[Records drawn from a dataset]
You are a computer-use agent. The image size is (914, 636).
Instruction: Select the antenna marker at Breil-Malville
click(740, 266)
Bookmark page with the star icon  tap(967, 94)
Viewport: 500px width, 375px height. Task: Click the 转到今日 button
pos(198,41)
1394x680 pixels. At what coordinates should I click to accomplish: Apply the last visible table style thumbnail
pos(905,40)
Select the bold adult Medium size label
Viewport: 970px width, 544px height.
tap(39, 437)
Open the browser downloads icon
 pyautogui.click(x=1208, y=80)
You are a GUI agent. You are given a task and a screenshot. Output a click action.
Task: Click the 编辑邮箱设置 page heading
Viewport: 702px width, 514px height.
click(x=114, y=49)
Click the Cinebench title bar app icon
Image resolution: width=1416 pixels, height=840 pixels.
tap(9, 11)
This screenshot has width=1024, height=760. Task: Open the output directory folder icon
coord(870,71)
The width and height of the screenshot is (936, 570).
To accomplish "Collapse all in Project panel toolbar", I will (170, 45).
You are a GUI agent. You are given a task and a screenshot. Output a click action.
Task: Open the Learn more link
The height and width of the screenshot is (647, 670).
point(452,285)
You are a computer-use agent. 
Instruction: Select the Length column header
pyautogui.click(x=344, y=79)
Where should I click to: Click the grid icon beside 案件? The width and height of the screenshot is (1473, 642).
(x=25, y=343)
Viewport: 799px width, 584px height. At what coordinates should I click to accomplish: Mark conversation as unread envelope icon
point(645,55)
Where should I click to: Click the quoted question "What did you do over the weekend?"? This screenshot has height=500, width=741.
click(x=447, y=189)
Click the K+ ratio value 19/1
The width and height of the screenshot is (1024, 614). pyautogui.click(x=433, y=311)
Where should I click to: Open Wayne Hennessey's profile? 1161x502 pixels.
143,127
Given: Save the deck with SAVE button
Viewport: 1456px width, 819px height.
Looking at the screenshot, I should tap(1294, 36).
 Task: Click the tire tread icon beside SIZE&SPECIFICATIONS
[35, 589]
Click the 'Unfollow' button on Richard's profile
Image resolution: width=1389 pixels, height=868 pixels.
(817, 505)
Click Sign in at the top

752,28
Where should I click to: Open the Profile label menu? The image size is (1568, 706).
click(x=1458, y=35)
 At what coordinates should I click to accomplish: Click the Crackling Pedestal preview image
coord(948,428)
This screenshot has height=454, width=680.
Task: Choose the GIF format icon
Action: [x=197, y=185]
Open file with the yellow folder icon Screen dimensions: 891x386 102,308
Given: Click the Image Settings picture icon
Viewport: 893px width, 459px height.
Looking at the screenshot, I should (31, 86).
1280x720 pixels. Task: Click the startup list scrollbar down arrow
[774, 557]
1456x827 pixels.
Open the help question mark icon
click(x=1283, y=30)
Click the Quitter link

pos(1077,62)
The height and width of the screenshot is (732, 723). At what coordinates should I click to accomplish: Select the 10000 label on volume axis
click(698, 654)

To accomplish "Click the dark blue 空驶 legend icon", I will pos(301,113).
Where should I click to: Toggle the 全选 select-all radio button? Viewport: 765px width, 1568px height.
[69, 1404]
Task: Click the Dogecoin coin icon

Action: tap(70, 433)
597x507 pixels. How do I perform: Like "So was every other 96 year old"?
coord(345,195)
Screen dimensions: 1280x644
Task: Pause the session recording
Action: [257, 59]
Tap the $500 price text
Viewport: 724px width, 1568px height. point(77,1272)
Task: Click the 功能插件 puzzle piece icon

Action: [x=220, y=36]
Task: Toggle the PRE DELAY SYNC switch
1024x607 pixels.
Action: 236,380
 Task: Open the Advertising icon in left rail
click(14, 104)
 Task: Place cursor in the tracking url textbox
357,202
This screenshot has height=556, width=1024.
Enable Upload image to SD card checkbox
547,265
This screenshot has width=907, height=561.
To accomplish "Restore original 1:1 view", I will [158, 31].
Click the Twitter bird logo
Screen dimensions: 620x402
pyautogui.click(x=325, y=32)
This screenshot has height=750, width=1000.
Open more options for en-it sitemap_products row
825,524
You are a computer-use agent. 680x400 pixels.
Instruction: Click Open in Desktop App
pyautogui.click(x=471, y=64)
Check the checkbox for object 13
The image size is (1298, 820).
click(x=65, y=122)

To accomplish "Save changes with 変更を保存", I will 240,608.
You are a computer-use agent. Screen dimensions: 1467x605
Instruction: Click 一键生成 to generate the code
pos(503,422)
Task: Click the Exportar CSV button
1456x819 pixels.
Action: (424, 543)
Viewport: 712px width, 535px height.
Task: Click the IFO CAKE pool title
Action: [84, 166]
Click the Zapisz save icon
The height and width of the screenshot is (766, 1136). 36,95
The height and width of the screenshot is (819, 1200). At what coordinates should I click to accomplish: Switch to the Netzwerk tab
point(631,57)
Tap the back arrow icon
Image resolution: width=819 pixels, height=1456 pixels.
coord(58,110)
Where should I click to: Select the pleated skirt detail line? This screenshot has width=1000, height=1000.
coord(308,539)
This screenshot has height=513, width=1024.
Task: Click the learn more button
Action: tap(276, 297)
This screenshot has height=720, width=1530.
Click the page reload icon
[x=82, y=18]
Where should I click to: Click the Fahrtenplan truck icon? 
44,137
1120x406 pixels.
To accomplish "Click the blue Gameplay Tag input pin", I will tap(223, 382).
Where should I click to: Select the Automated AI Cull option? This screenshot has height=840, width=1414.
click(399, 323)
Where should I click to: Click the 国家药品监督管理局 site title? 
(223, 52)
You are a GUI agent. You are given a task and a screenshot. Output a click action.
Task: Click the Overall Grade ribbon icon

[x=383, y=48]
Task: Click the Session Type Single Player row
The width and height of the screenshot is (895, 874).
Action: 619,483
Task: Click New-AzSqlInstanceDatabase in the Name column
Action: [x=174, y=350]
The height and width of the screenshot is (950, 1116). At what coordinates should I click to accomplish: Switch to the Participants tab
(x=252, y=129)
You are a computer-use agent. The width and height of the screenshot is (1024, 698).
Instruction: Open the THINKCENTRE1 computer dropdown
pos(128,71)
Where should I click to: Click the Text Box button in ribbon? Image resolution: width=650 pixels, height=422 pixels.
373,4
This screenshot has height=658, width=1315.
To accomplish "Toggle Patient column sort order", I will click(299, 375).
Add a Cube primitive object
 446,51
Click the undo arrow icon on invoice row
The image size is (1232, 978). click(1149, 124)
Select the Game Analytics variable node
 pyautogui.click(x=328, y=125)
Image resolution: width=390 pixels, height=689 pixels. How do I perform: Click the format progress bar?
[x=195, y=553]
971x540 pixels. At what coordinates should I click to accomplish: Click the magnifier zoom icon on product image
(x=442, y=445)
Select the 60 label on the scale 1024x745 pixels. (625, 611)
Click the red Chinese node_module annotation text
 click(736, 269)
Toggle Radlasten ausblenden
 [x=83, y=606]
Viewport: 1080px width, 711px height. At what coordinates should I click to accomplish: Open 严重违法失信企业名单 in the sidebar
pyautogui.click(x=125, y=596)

Required work>
Return all the lines above exactly as given.

Exercise output>
You are a computer-use agent. The image size is (914, 636).
Instruction: Select the antenna marker at Breil-Malville
click(740, 266)
Bookmark page with the star icon  tap(967, 94)
Viewport: 500px width, 375px height. Task: Click the 转到今日 button
pos(198,41)
1394x680 pixels. At what coordinates should I click to accomplish: Apply the last visible table style thumbnail
pos(905,40)
Select the bold adult Medium size label
Viewport: 970px width, 544px height.
tap(39, 437)
Open the browser downloads icon
 pyautogui.click(x=1208, y=80)
You are a GUI agent. You are given a task and a screenshot. Output a click action.
Task: Click the 编辑邮箱设置 page heading
Viewport: 702px width, 514px height.
click(x=114, y=49)
Click the Cinebench title bar app icon
Image resolution: width=1416 pixels, height=840 pixels.
tap(9, 11)
This screenshot has width=1024, height=760. Task: Open the output directory folder icon
coord(870,71)
The width and height of the screenshot is (936, 570).
To accomplish "Collapse all in Project panel toolbar", I will (170, 45).
You are a GUI agent. You are given a task and a screenshot. Output a click action.
Task: Open the Learn more link
The height and width of the screenshot is (647, 670).
point(452,285)
You are a computer-use agent. 
Instruction: Select the Length column header
pyautogui.click(x=344, y=79)
Where should I click to: Click the grid icon beside 案件? The width and height of the screenshot is (1473, 642).
(x=25, y=343)
Viewport: 799px width, 584px height. At what coordinates should I click to accomplish: Mark conversation as unread envelope icon
point(645,55)
Where should I click to: Click the quoted question "What did you do over the weekend?"? This screenshot has height=500, width=741.
click(x=447, y=189)
Click the K+ ratio value 19/1
The width and height of the screenshot is (1024, 614). pyautogui.click(x=433, y=311)
Where should I click to: Open Wayne Hennessey's profile? 1161x502 pixels.
143,127
Given: Save the deck with SAVE button
Viewport: 1456px width, 819px height.
Looking at the screenshot, I should tap(1294, 36).
 Task: Click the tire tread icon beside SIZE&SPECIFICATIONS
[35, 589]
Click the 'Unfollow' button on Richard's profile
Image resolution: width=1389 pixels, height=868 pixels.
(817, 505)
Click Sign in at the top

752,28
Where should I click to: Open the Profile label menu? The image size is (1568, 706).
click(x=1458, y=35)
 At what coordinates should I click to accomplish: Click the Crackling Pedestal preview image
coord(948,428)
This screenshot has height=454, width=680.
Task: Choose the GIF format icon
Action: [x=197, y=185]
Open file with the yellow folder icon Screen dimensions: 891x386 102,308
Given: Click the Image Settings picture icon
Viewport: 893px width, 459px height.
Looking at the screenshot, I should (31, 86).
1280x720 pixels. Task: Click the startup list scrollbar down arrow
[774, 557]
1456x827 pixels.
Open the help question mark icon
click(x=1283, y=30)
Click the Quitter link

pos(1077,62)
The height and width of the screenshot is (732, 723). At what coordinates should I click to accomplish: Select the 10000 label on volume axis
click(698, 654)

To accomplish "Click the dark blue 空驶 legend icon", I will pos(301,113).
Where should I click to: Toggle the 全选 select-all radio button? Viewport: 765px width, 1568px height.
[69, 1404]
Task: Click the Dogecoin coin icon

Action: tap(70, 433)
597x507 pixels. How do I perform: Like "So was every other 96 year old"?
coord(345,195)
Screen dimensions: 1280x644
Task: Pause the session recording
Action: [257, 59]
Tap the $500 price text
Viewport: 724px width, 1568px height. point(77,1272)
Task: Click the 功能插件 puzzle piece icon

Action: [x=220, y=36]
Task: Toggle the PRE DELAY SYNC switch
1024x607 pixels.
Action: 236,380
 Task: Open the Advertising icon in left rail
click(14, 104)
 Task: Place cursor in the tracking url textbox
357,202
This screenshot has height=556, width=1024.
Enable Upload image to SD card checkbox
547,265
This screenshot has width=907, height=561.
To accomplish "Restore original 1:1 view", I will [158, 31].
Click the Twitter bird logo
Screen dimensions: 620x402
pyautogui.click(x=325, y=32)
This screenshot has height=750, width=1000.
Open more options for en-it sitemap_products row
825,524
You are a computer-use agent. 680x400 pixels.
Instruction: Click Open in Desktop App
pyautogui.click(x=471, y=64)
Check the checkbox for object 13
The image size is (1298, 820).
click(x=65, y=122)

To accomplish "Save changes with 変更を保存", I will 240,608.
You are a computer-use agent. Screen dimensions: 1467x605
Instruction: Click 一键生成 to generate the code
pos(503,422)
Task: Click the Exportar CSV button
1456x819 pixels.
Action: (424, 543)
Viewport: 712px width, 535px height.
Task: Click the IFO CAKE pool title
Action: [84, 166]
Click the Zapisz save icon
The height and width of the screenshot is (766, 1136). 36,95
The height and width of the screenshot is (819, 1200). At what coordinates should I click to accomplish: Switch to the Netzwerk tab
point(631,57)
Tap the back arrow icon
Image resolution: width=819 pixels, height=1456 pixels.
coord(58,110)
Where should I click to: Select the pleated skirt detail line? This screenshot has width=1000, height=1000.
coord(308,539)
This screenshot has height=513, width=1024.
Task: Click the learn more button
Action: tap(276, 297)
This screenshot has height=720, width=1530.
Click the page reload icon
[x=82, y=18]
Where should I click to: Click the Fahrtenplan truck icon? 
44,137
1120x406 pixels.
To accomplish "Click the blue Gameplay Tag input pin", I will tap(223, 382).
Where should I click to: Select the Automated AI Cull option? This screenshot has height=840, width=1414.
click(399, 323)
Where should I click to: Click the 国家药品监督管理局 site title? 
(223, 52)
You are a GUI agent. You are given a task and a screenshot. Output a click action.
Task: Click the Overall Grade ribbon icon

[x=383, y=48]
Task: Click the Session Type Single Player row
The width and height of the screenshot is (895, 874).
Action: 619,483
Task: Click New-AzSqlInstanceDatabase in the Name column
Action: [x=174, y=350]
The height and width of the screenshot is (950, 1116). At what coordinates should I click to accomplish: Switch to the Participants tab
(x=252, y=129)
You are a computer-use agent. The width and height of the screenshot is (1024, 698).
Instruction: Open the THINKCENTRE1 computer dropdown
pos(128,71)
Where should I click to: Click the Text Box button in ribbon? Image resolution: width=650 pixels, height=422 pixels.
373,4
This screenshot has height=658, width=1315.
To accomplish "Toggle Patient column sort order", I will click(299, 375).
Add a Cube primitive object
 446,51
Click the undo arrow icon on invoice row
The image size is (1232, 978). click(1149, 124)
Select the Game Analytics variable node
 pyautogui.click(x=328, y=125)
Image resolution: width=390 pixels, height=689 pixels. How do I perform: Click the format progress bar?
[x=195, y=553]
971x540 pixels. At what coordinates should I click to accomplish: Click the magnifier zoom icon on product image
(x=442, y=445)
Select the 60 label on the scale 1024x745 pixels. (625, 611)
Click the red Chinese node_module annotation text
 click(736, 269)
Toggle Radlasten ausblenden
 [x=83, y=606]
Viewport: 1080px width, 711px height. At what coordinates should I click to accomplish: Open 严重违法失信企业名单 in the sidebar
pyautogui.click(x=125, y=596)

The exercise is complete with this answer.